Wireless chip maker Qualcomm Inc's third-quarter profit was better than expected and the company raised its guidance for the current quarter due to strong demand for smartphones.

Yet Qualcomm shares still fell 2.6 percent in late trading on Wednesday as some investors had hoped for a better outlook for this quarter because they expect Qualcomm to supply chips for the next Apple Inc iPhone.

It's a good report. It's certainly better than what people expected, but it's now a blow-out, Charter Equity Research analyst Ed Snyder said.

In particular, some investors might be disappointed with Qualcomm's forecast for 120 million to 125 million wireless MSM chips shipments in the current quarter, which compared with Snyder's expectation for 130 million.

But still Snyder said: This is a solid report with good guidance as they're heading into what I consider to be a very strong second half (of 2011).
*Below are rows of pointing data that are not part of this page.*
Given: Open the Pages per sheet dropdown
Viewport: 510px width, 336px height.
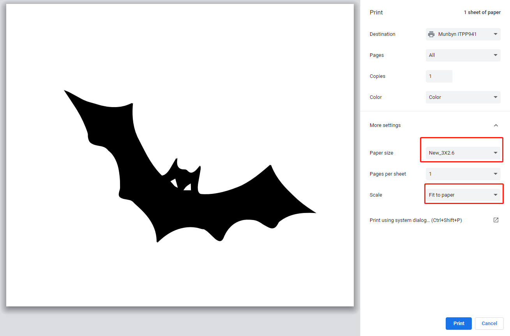Looking at the screenshot, I should [462, 174].
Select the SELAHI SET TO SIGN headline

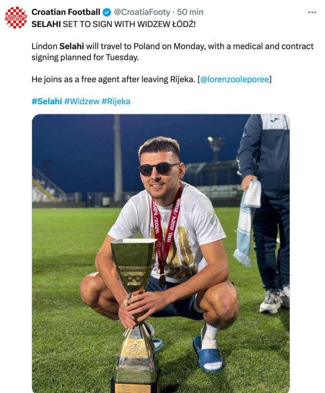click(x=114, y=24)
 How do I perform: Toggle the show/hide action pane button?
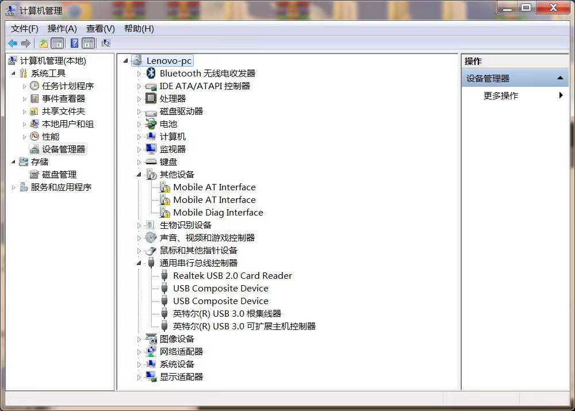point(88,43)
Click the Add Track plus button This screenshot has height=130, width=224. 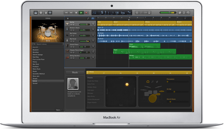tap(68, 19)
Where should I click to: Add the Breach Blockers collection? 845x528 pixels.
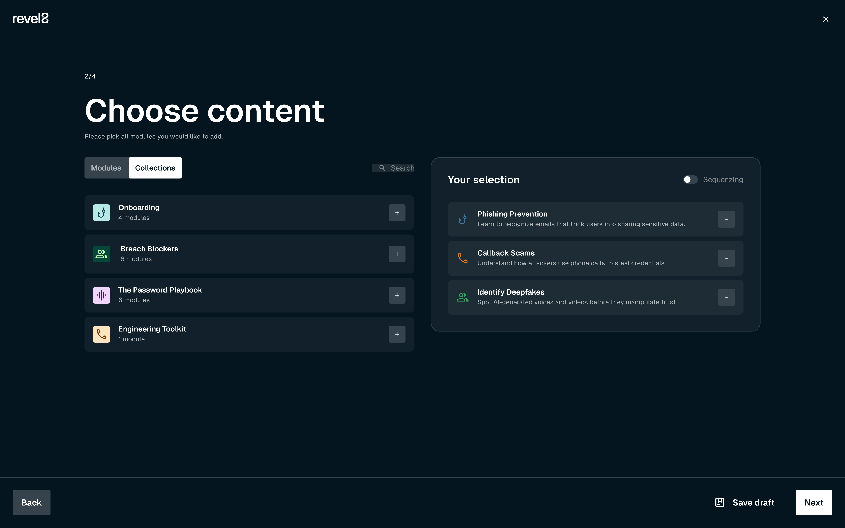397,254
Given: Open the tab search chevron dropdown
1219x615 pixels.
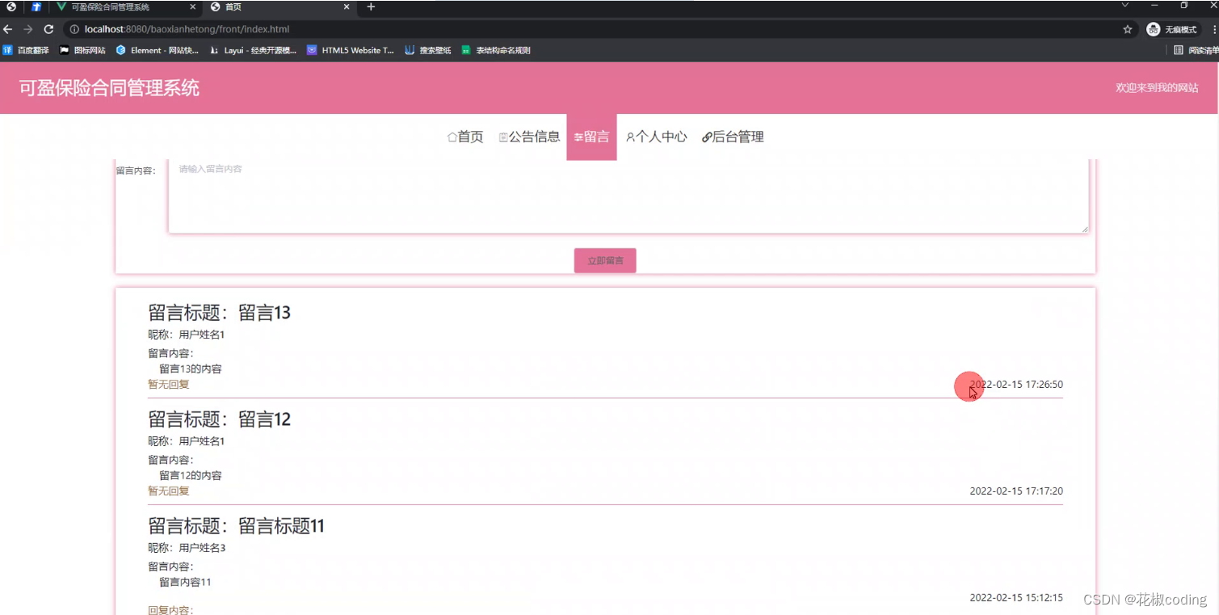Looking at the screenshot, I should [x=1124, y=7].
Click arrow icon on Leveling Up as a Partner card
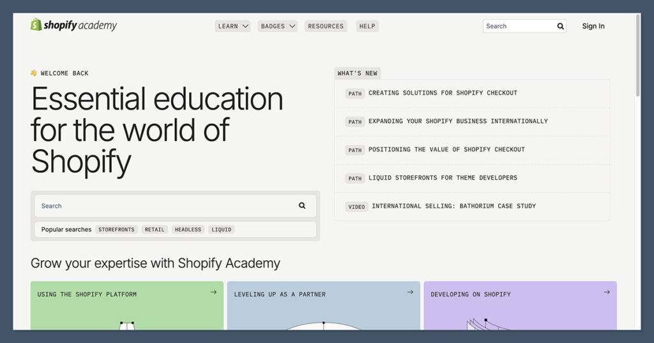 [x=410, y=293]
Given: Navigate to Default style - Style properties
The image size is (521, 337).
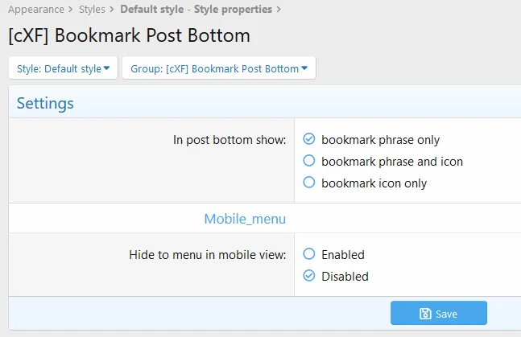Looking at the screenshot, I should (196, 10).
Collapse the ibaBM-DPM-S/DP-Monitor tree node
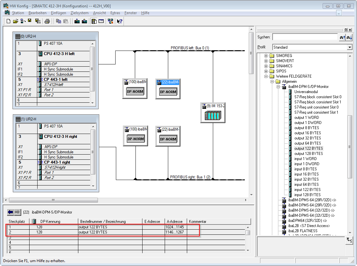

Qualcomm raised its earnings per share guidance for the full year 2011 to a range of $3.15 to $3.20 from its previous expectation for $3.05 to $3.13.

It increased its revenue target for the year to a range of $14.7 billion to $15 billion from its previous expectation of $14.1 billion to $14.7 billion.

Qualcomm's profit rose to $1.035 billion, or 61 cents per share, for its fiscal third quarter ended in June 26 from $767 million, or 47 cents per share, in the same quarter the year before. Excluding unusual items, Qualcomm earnings of 73 cents per share were ahead of analyst expectations for 71 cents per share, according to Thomson Reuters I/B/E/S.

Revenue rose to $3.62 billion from $2.7 billion. Wall Street analysts had expected revenue of $3.59 billion, according to Thomson Reuters I/B/E/S.

On May 24, Qualcomm said it completed its acquisition of another wireless chip maker, Atheros Communications.

Qualcomm shares fell to $55.77 in late trading after closing at $57.30 in the regular Nasdaq session.